Selected passage:
==================================================

Derrick Low

Personal information
- Born: March 21, 1986 (age 38) Honolulu, Hawaii, U.S.
- Listed height: 6 ft 2 in (1.88 m)
- Listed weight: 195 lb (88 kg)

Career information
- High school: ʻIolani School (Honolulu, Hawaii)
- College: Washington State (2004–2008)
- NBA draft: 2008: undrafted
- Playing career: 2008–2017
- Position: Point guard

Career history
- 2008: Sydney Spirit
- 2009: SPO Rouen Basket
- 2009–2010: Šiauliai
- 2010–2011: Maccabi Haifa
- 2011–2013: Dnipro
- 2013: Azovmash
- 2014: Selçuk Üniversitesi
- 2015–2017: Pieno žvaigždės

Career highlights and awards
- Lithuanian League top scorer (2016); Lithuanian League All-Star (2010); 2× LKL Three-point Shootout champion (2010, 2016); First-team All-Pac-10 (2007); Third-team All-Pac-10 (2008);

= Derrick Low =

American former professional basketball player (born 1986)

Derrick Low (born March 21, 1986) is an American former professional basketball player. He played college basketball for the Washington State Cougars.

==Professional career==
After college, Low was not selected at the 2008 NBA draft.

In July 2008, he signed with the Sydney Spirit of Australia's National Basketball League. On January 5, 2009, he left Sydney and signed with the French club SPO Rouen Basket for the rest of the season.

On September 4, 2009, he signed a one-year contract with the Lithuanian club Šiauliai.

On July 20, 2010, he signed a one-year contract with the Israeli club Maccabi Haifa.

On September 24, 2011, he signed a one-year contract with the Ukrainian club BC Dnipro. On May 16, 2015, he re-signed with Dnipro for one more season.

==================================================

Data segment:
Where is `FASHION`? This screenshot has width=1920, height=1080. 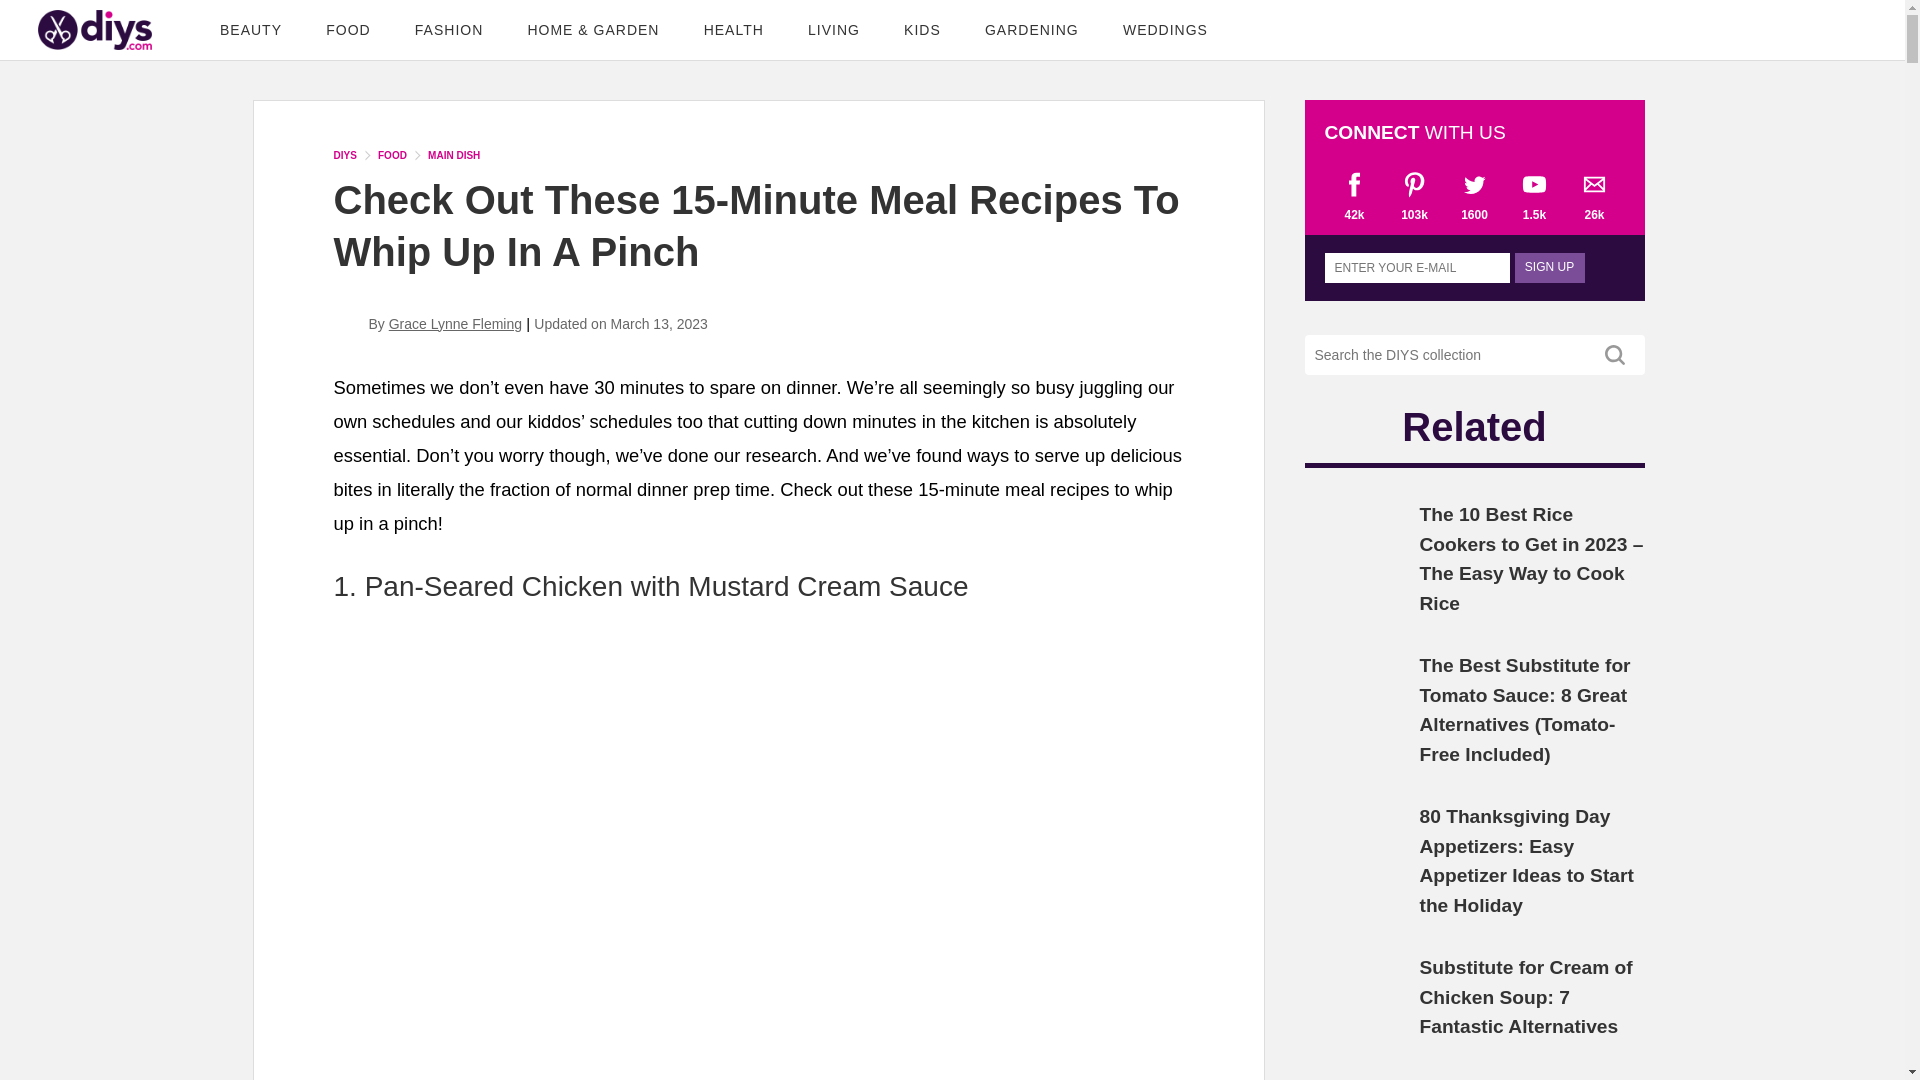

==================================================

Work instructions:
[a] Update the Derrick Low article by restating the part that opens with "Derrick Low (born" and closes with "Washington State Cougars.", with "Washington State Cougars" changed to "Washington State University Cougars".
[b] In the Derrick Low article, which French club did Low sign with after leaving Sydney on January 5, 2009?

Responses by task:
[a]
Derrick Low (born March 21, 1986) is an American former professional basketball player. He played college basketball for the Washington State University Cougars.

[b] SPO Rouen Basket